L’insécurité représente une grande menace pour la stabilité de la Côte d’Ivoire, qui a déjà été le théâtre de crises politiques meurtrières au cours des dix dernières années. Les tensions politiques n’ont pas cessé depuis les troubles post-électoraux, le processus de réconciliation n’a pas encore réellement commencé, des violences ont éclaté à plusieurs reprises et les forces armées du pays, profondément divisées par le conflit, n’ont pas encore été réformées.
Selon le porte-parole du gouvernement, Bruno Nabagné Koné, les accusations de mauvais traitement sont des « mensonges ». « Il y a toujours une hausse des tensions dans le pays, mais les arrestations ont été exécutées dans les règles et en totale transparence ».
Allégations graves
Selon Ricard Kodjo, porte-parole du Front populaire ivoirien, l’ancien parti majoritaire de Laurent Gbagbo, des centaines de personnes ont été arrêtées par des hommes armés qu’il n’a pas identifiés.
« Quelque 400 personnes ont été enlevées, entre 360 et 380 autres ont été arrêtées et quatre ont été tuées à Abidjan. Pire, les maisons de certains exilés sont utilisées comme camps de concentration. Il existe au moins une dizaine de camps de torture [à Abidjan] », a dit M. Kodjo dans une déclaration datée du 16 octobre.
Boniface Ackah, 28 ans, a dit qu’il avait été arrêté le 16 août à Dabou, à l’ouest d’Abidjan, après un attentat contre un poste de police de la commune. Il a ensuite été transféré dans la capitale.
« Nous avons été incarcérés pendant dix jours. Ils ne nous ont jamais rien expliqué. Ils nous ont battus avec des matraques et des bâtons », a dit M. Ackah, dont le corps garde les traces des hématomes causés par ces passages à tabac. Il a dit que lui et d’autres détenus avaient contacté leur famille [et, qu’en conséquence,] les soldats avaient demandé 50 000 francs CFA (100 dollars) à certaines [familles] et un million de francs CFA (2 000 dollars) à d’autres.
« Les soldats déterminaient qui avait un père riche ou pas. Nos parents sont pauvres, mais ils disaient ‘ce parent a de l’argent et peut envoyer une certaine somme’. Et la personne qui vient te chercher doit payer avant de quitter le camp de détention », a dit M. Ackah à IRIN.

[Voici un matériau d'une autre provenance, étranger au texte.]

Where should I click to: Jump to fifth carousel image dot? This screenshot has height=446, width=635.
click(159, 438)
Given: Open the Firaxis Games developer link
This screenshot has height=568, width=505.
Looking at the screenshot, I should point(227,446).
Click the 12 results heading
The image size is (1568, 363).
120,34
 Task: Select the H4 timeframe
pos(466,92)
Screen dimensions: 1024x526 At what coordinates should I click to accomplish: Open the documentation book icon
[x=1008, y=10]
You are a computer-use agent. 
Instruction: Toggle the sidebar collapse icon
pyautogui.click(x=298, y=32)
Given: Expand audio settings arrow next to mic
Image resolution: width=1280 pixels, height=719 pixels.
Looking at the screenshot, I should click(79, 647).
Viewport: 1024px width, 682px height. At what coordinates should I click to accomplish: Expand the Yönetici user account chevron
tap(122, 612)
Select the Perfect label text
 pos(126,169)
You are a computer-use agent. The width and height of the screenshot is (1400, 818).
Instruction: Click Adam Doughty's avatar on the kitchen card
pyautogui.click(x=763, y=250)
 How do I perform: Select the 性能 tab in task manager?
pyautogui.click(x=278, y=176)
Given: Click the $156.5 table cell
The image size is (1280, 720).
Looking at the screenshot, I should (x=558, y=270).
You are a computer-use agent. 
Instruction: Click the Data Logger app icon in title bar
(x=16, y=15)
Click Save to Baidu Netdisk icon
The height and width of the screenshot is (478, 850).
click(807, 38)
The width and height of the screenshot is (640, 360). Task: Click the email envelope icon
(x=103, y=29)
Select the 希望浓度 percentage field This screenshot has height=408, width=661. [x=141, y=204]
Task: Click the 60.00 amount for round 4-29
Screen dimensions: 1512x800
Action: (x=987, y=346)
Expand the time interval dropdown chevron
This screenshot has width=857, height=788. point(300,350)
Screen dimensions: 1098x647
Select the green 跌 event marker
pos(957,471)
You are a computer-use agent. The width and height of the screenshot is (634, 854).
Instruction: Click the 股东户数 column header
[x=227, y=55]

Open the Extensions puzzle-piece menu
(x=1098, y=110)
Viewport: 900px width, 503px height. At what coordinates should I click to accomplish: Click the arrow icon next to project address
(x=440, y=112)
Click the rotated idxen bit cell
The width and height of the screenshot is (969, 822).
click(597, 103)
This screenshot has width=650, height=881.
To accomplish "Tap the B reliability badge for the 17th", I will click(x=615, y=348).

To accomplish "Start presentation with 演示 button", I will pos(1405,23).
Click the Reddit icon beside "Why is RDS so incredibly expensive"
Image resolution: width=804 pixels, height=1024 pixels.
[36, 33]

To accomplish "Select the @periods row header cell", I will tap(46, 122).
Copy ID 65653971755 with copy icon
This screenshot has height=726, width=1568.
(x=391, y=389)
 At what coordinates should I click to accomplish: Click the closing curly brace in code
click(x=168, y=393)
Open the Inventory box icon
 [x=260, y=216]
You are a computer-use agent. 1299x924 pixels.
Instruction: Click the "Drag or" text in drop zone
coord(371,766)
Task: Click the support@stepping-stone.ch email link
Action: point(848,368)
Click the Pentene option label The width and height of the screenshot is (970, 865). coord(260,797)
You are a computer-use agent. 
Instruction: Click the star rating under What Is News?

Le directeur de la Ligue ivoirienne des droits de l’homme, René Hokou Legré, a dit avoir contacté le ministre de l’Intérieur au sujet des arrestations et des demandes de rançon et le ministre a répondu qu’une enquête était en cours.
« Nous craignons que ces actes continuent et causent des morts. C’est en train de devenir du banditisme et cela ne va vraisemblablement pas apaiser les tensions et favoriser la réconciliation nationale », a dit M. Legré.